For years I’ve knocked watching golf on TV. The many-hour commitment
to watch people whisper into the mic about an upcoming putt doesn’t
have the same… say gusto… as someone losing their mind after a March
Madness buzzer beater.
But Sunday’s Tour Championship was must-see TV and if couldn’t have
come at a better time as it shows the fatal flaw with the PGA Tour's
adversary - the Saudi-backed LIV Tour.
The winner of the Tour Championship pockets $18 million dollars,
adding a whole degree of pressure and encouragement to go out there
and shoot the lights out. Can you imagine the hustle if every player
in the Super Bowl was playing for $18 million? No result-based reward
is bigger in the world of sports.
Since it's a culmination of the PGA Tour season, it takes the FedEx
Cup Standings and gives the leaders a corresponding stroke lead before
the tournament start. This particular format caused a lot of
consternation as Fed Ex Cup leader Scott Scheffler earned a six stroke
lead before the tournament started. Somehow people thought six strokes
would be an insurmountable lead and nobody in golf has ever choked
away a big lead in the history of the game.
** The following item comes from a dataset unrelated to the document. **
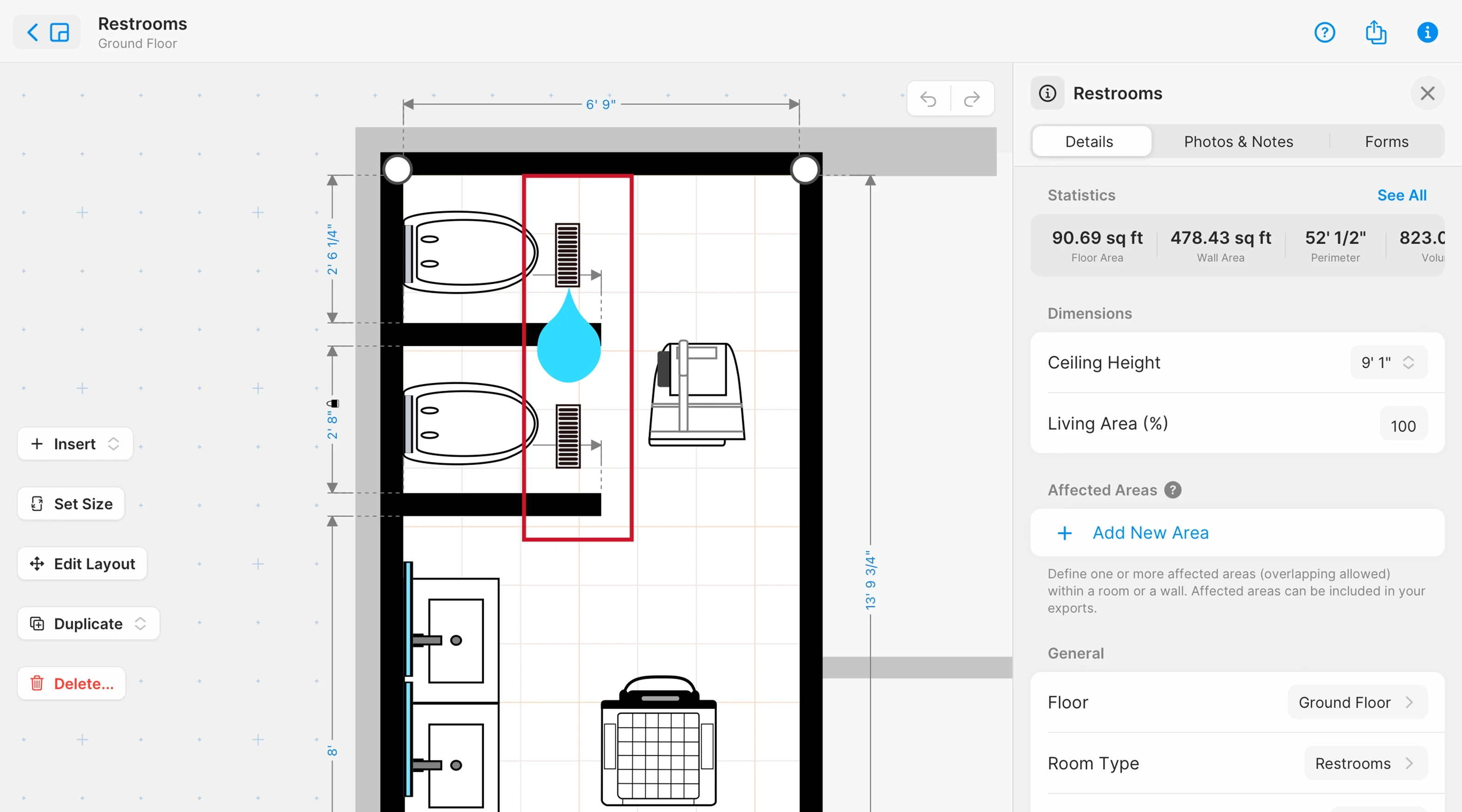The height and width of the screenshot is (812, 1462).
Task: Open the floor plan overview icon
Action: point(60,32)
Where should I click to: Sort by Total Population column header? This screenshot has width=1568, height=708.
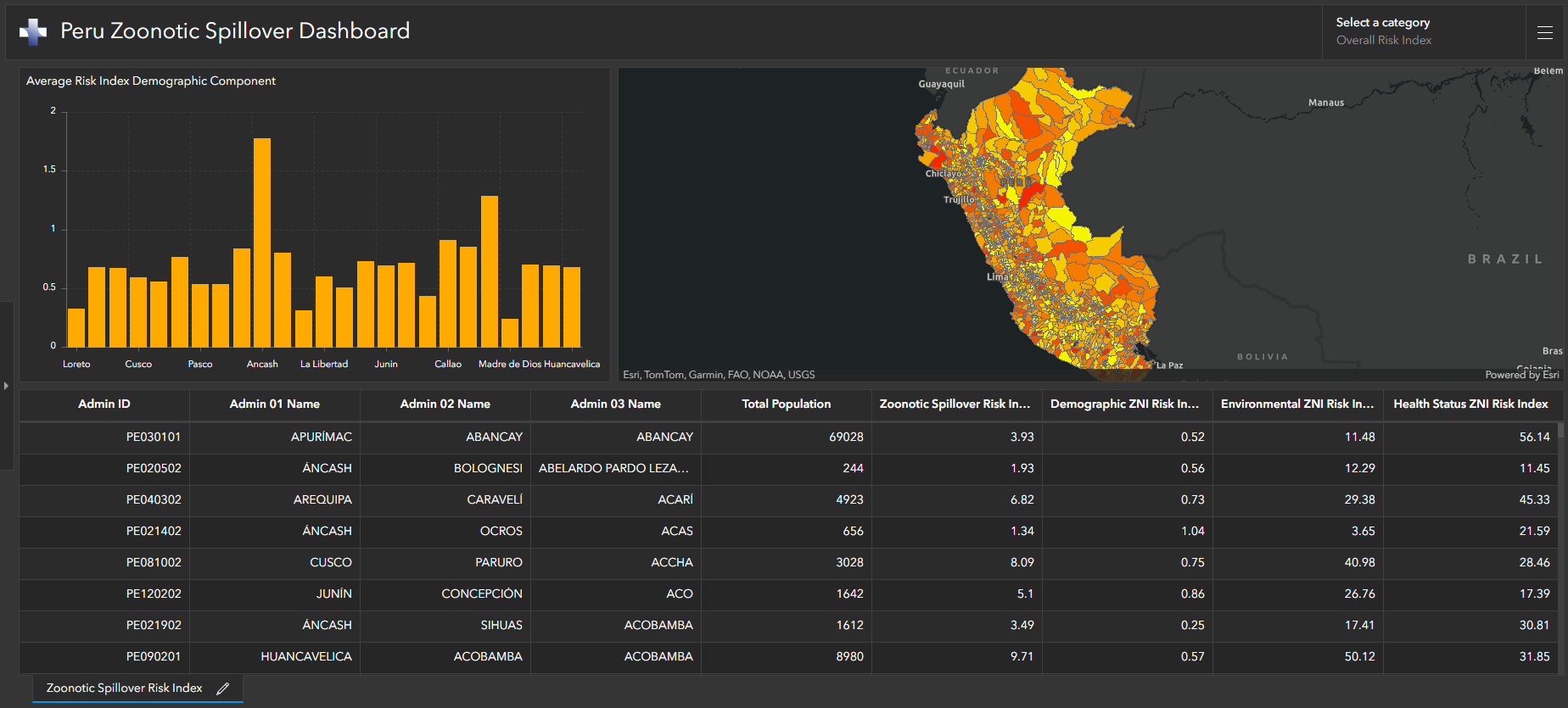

Naturally, Scheffler struggled on the last day and Northern Ireland’s
Rory McIlroy won his third Fed Ex Cup championship because his putter
was red hot in the final round. McIlroy began the tournament as the
No. 7 seeded golfer and notched a triple bogey on his first hole,
putting him miles behind the No. 1-ranked golfer in the world,
Scheffler.
On the final day, the pressure got to Scheffler, who didn’t fall
apart, per say, but was tight, defensive and very obviously not his
usual self. But can you blame him with $18 million on the line? It
goes above and beyond the normal jitters you get when teeing off on
the first hole of the clubhouse with people around.
The kind of golf that was played on Sunday was scrappy, tense and
dramatic. When everyone predicted a boring finale to the 2022 PGA Tour
season, this is exactly what the doctor ordered.
And it’s something the LIV Tour couldn’t dream of pulling off. The
Saudis have poached some of golf’s bigger names with gigantic
contracts, but all this is paid up front and the LIV Tour is lacking
in two big things: any sense of competition or importance.
The PGA Tour has the prestige of the … well PGA Tour, where Jack
Nicklaus, Arnold Palmer, Bobby Jones, Sam Snead and Tiger Woods made
their names.
The LIV Tour on the other hand, has Phil Mickelson and other slightly
over-the-hill golfers mixed in with some real solid talent. Since no
TV network took the plunge with the Saudi-backed golf tour, they
streamed the events on YouTube. Yep YouTube.
And oh boy, it was a real treat to pull that up and watch Phil
Mickelson spend more time in the woods than the greens. Phil is
essentially the LIV’s mascot who shows up for a few in between inning
promotions of pies getting thrown as his face.